**Fragmento seleccionado**
Lo ocurrido frente a las protestas en los tres países gobernados por la
centroizquierda ilustra como las administraciones progresistas toman distancia
(en vez de aproximarse) al movimiento popular. De esa forma pavimentan el
repunte de la derecha.
DISTINCIONES PERDURABLES
Las tesis pos-liberales son objetadas
por otros autores que remarcan el agotamiento del ciclo progresista, como
consecuencia del extractivismo. Estiman que los emprendimientos mega-mineros
(Tipnis, Famaitina, Yasuni, Aratiri) y la primacía de la soja o los
hidrocarburos han impedido reducir la desigualdad social. Consideran, además,
que todos los gobiernos de América Latina convergen en un “consenso de
commodities” que acentúa la primarización (Svampa, 2014; Zibechi, 2016, Zibechi,
2015ª).

**Tarea a realizar**
En el fragmento seleccionado, ¿qué han impedido los emprendimientos mega-mineros y la primacía de la soja o los hidrocarburos, según los autores que remarcan el agotamiento del ciclo progresista? Responde basándote únicamente en el fragmento seleccionado.

**Entradas**
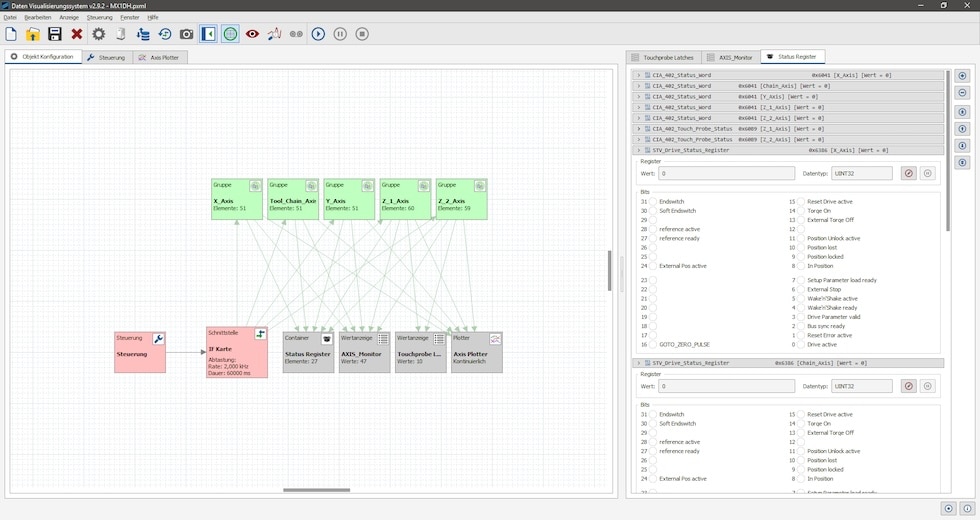
Task: Click the horizontal scrollbar under the diagram
Action: tap(316, 490)
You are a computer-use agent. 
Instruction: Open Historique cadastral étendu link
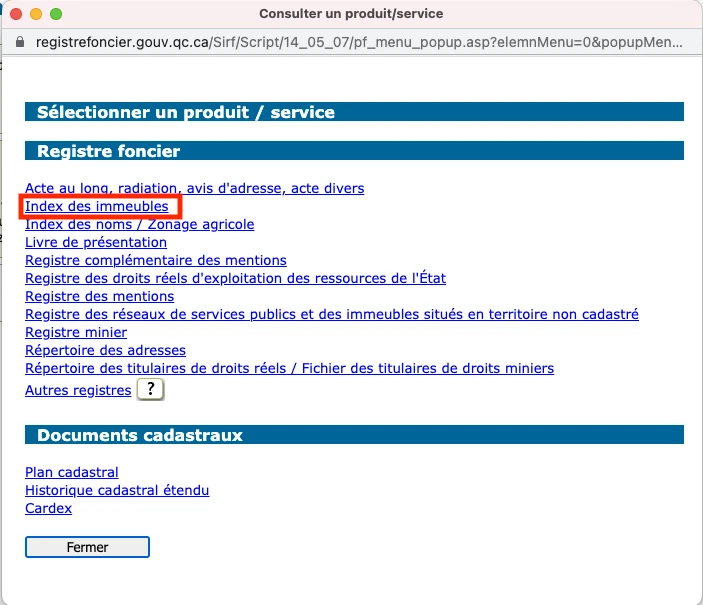point(116,491)
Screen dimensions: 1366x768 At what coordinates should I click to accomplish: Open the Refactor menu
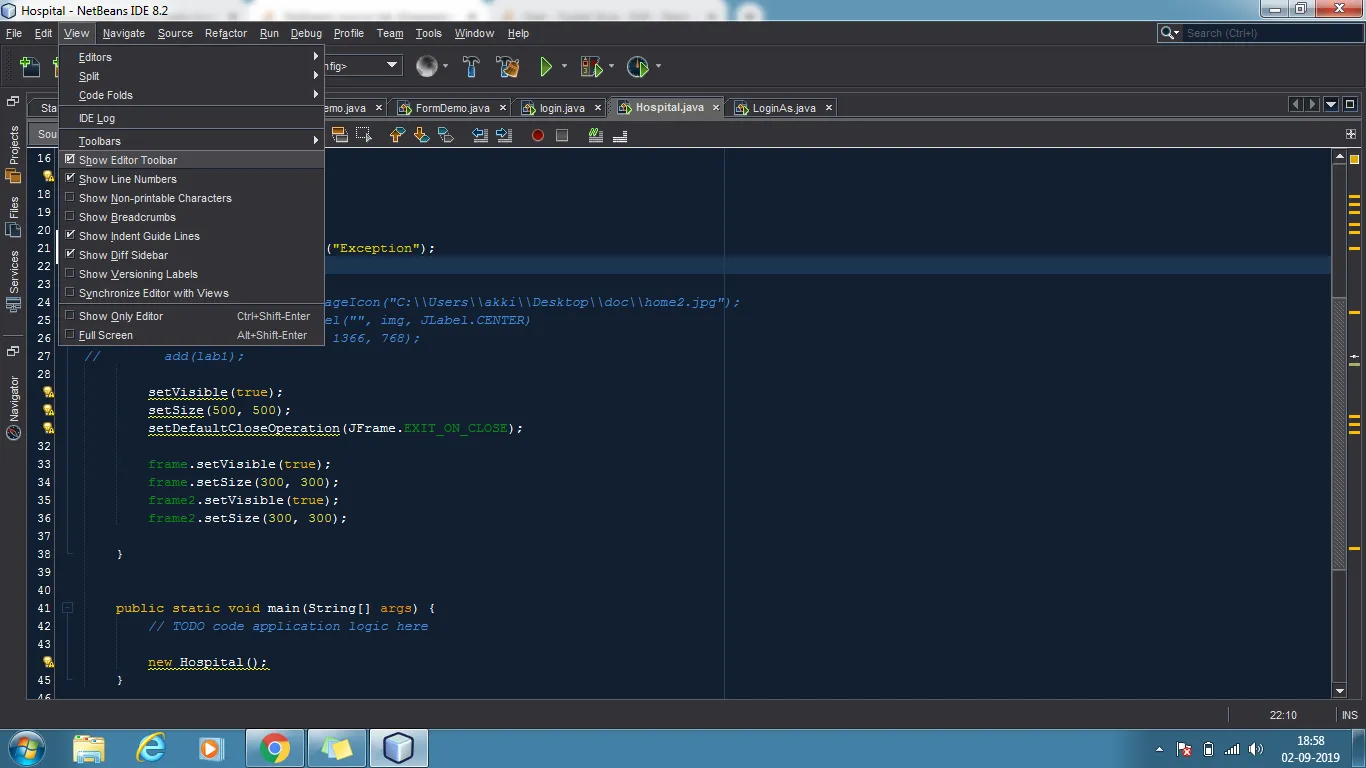coord(225,33)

**Tarea resuelta**
Han impedido reducir la desigualdad social.